Task requirements ▸
What follows is a set of entries; retype all of them exactly.

Supplied information ▸
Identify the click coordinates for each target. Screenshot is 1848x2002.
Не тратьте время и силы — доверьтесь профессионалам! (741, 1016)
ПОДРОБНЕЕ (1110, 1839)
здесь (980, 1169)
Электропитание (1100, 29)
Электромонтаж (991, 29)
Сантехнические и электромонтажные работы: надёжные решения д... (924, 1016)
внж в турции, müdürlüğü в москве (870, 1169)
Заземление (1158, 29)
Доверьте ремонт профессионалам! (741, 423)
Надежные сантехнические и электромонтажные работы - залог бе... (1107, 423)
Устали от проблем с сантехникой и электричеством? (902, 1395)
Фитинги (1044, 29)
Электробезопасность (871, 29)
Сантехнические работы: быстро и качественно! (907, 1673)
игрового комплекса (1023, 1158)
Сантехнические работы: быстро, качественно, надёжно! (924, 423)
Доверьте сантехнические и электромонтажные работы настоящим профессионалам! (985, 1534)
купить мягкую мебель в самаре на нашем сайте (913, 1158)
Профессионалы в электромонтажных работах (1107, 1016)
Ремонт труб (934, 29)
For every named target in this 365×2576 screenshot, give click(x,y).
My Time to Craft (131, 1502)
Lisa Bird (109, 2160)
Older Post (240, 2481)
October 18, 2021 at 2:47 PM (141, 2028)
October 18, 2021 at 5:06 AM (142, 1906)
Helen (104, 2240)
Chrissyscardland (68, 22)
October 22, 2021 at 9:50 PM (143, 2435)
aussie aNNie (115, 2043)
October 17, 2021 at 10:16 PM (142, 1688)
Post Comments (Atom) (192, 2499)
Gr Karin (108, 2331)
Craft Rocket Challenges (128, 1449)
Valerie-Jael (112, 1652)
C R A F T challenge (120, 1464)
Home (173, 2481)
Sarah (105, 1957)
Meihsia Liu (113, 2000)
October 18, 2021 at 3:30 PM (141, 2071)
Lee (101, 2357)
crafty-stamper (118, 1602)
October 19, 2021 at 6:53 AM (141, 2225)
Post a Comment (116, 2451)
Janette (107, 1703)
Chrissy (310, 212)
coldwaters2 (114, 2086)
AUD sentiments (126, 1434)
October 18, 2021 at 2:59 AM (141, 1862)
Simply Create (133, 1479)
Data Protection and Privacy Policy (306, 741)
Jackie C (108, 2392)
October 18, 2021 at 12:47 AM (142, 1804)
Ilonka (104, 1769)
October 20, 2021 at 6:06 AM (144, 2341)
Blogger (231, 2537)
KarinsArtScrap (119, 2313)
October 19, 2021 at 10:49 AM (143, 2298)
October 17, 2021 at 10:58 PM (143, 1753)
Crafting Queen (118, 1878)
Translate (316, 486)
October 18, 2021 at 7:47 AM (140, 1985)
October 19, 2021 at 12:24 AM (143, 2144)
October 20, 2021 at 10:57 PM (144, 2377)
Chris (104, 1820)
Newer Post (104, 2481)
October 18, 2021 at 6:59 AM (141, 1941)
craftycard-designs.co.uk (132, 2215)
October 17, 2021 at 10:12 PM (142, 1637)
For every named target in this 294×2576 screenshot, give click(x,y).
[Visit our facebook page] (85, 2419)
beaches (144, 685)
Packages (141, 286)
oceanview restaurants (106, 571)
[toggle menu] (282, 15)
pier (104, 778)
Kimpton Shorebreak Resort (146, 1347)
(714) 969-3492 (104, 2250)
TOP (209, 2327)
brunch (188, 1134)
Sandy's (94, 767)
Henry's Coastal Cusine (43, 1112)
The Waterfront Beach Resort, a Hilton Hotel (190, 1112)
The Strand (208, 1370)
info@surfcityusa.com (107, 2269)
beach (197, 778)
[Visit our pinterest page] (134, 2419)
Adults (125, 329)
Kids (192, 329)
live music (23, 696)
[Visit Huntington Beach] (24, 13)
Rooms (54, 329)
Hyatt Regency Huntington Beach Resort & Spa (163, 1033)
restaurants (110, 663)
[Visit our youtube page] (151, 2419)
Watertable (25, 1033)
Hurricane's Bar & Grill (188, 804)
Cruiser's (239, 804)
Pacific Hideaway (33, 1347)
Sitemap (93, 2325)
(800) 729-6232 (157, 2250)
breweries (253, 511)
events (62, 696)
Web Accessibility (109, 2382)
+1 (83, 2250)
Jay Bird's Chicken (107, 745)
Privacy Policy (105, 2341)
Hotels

Answer for the task ▸
Identify the click coordinates for each target. Screenshot is 1848x2002.
Не тратьте время и силы — доверьтесь профессионалам! (741, 1016)
ПОДРОБНЕЕ (1110, 1839)
здесь (980, 1169)
Электропитание (1100, 29)
Электромонтаж (991, 29)
Сантехнические и электромонтажные работы: надёжные решения д... (924, 1016)
внж в турции, müdürlüğü в москве (870, 1169)
Заземление (1158, 29)
Доверьте ремонт профессионалам! (741, 423)
Надежные сантехнические и электромонтажные работы - залог бе... (1107, 423)
Устали от проблем с сантехникой и электричеством? (902, 1395)
Фитинги (1044, 29)
Электробезопасность (871, 29)
Сантехнические работы: быстро и качественно! (907, 1673)
игрового комплекса (1023, 1158)
Сантехнические работы: быстро, качественно, надёжно! (924, 423)
Доверьте сантехнические и электромонтажные работы настоящим профессионалам! (985, 1534)
купить мягкую мебель в самаре на нашем сайте (913, 1158)
Профессионалы в электромонтажных работах (1107, 1016)
Ремонт труб (934, 29)
For every named target in this 365×2576 screenshot, give click(x,y).
My Time to Craft (131, 1502)
Lisa Bird (109, 2160)
Older Post (240, 2481)
October 18, 2021 at 2:47 PM (141, 2028)
October 18, 2021 at 5:06 AM (142, 1906)
Helen (104, 2240)
Chrissyscardland (68, 22)
October 22, 2021 at 9:50 PM (143, 2435)
aussie aNNie (115, 2043)
October 17, 2021 at 10:16 PM (142, 1688)
Post Comments (Atom) (192, 2499)
Gr Karin (108, 2331)
Craft Rocket Challenges (128, 1449)
Valerie-Jael (112, 1652)
C R A F T challenge (120, 1464)
Home (173, 2481)
Sarah (105, 1957)
Meihsia Liu (113, 2000)
October 18, 2021 at 3:30 PM (141, 2071)
Lee (101, 2357)
crafty-stamper (118, 1602)
October 19, 2021 at 6:53 AM (141, 2225)
Post a Comment (116, 2451)
Janette (107, 1703)
Chrissy (310, 212)
coldwaters2 (114, 2086)
AUD sentiments (126, 1434)
October 18, 2021 at 2:59 AM (141, 1862)
Simply Create (133, 1479)
Data Protection and Privacy Policy (306, 741)
Jackie C (108, 2392)
October 18, 2021 at 12:47 AM (142, 1804)
Ilonka (104, 1769)
October 20, 2021 at 6:06 AM (144, 2341)
Blogger (231, 2537)
KarinsArtScrap (119, 2313)
October 19, 2021 at 10:49 AM (143, 2298)
October 17, 2021 at 10:58 PM (143, 1753)
Crafting Queen (118, 1878)
Translate (316, 486)
October 18, 2021 at 7:47 AM (140, 1985)
October 19, 2021 at 12:24 AM (143, 2144)
October 20, 2021 at 10:57 PM (144, 2377)
Chris (104, 1820)
Newer Post (104, 2481)
October 18, 2021 at 6:59 AM (141, 1941)
craftycard-designs.co.uk (132, 2215)
October 17, 2021 at 10:12 PM (142, 1637)
For every named target in this 294×2576 screenshot, give click(x,y).
[Visit our facebook page] (85, 2419)
beaches (144, 685)
Packages (141, 286)
oceanview restaurants (106, 571)
[toggle menu] (282, 15)
pier (104, 778)
Kimpton Shorebreak Resort (146, 1347)
(714) 969-3492 (104, 2250)
TOP (209, 2327)
brunch (188, 1134)
Sandy's (94, 767)
Henry's Coastal Cusine (43, 1112)
The Waterfront Beach Resort, a Hilton Hotel (190, 1112)
The Strand (208, 1370)
info@surfcityusa.com (107, 2269)
beach (197, 778)
[Visit our pinterest page] (134, 2419)
Adults (125, 329)
Kids (192, 329)
live music (23, 696)
[Visit Huntington Beach] (24, 13)
Rooms (54, 329)
Hyatt Regency Huntington Beach Resort & Spa (163, 1033)
restaurants (110, 663)
[Visit our youtube page] (151, 2419)
Watertable (25, 1033)
Hurricane's Bar & Grill (188, 804)
Cruiser's (239, 804)
Pacific Hideaway (33, 1347)
Sitemap (93, 2325)
(800) 729-6232 (157, 2250)
breweries (253, 511)
events (62, 696)
Web Accessibility (109, 2382)
+1 (83, 2250)
Jay Bird's Chicken (107, 745)
Privacy Policy (105, 2341)
Hotels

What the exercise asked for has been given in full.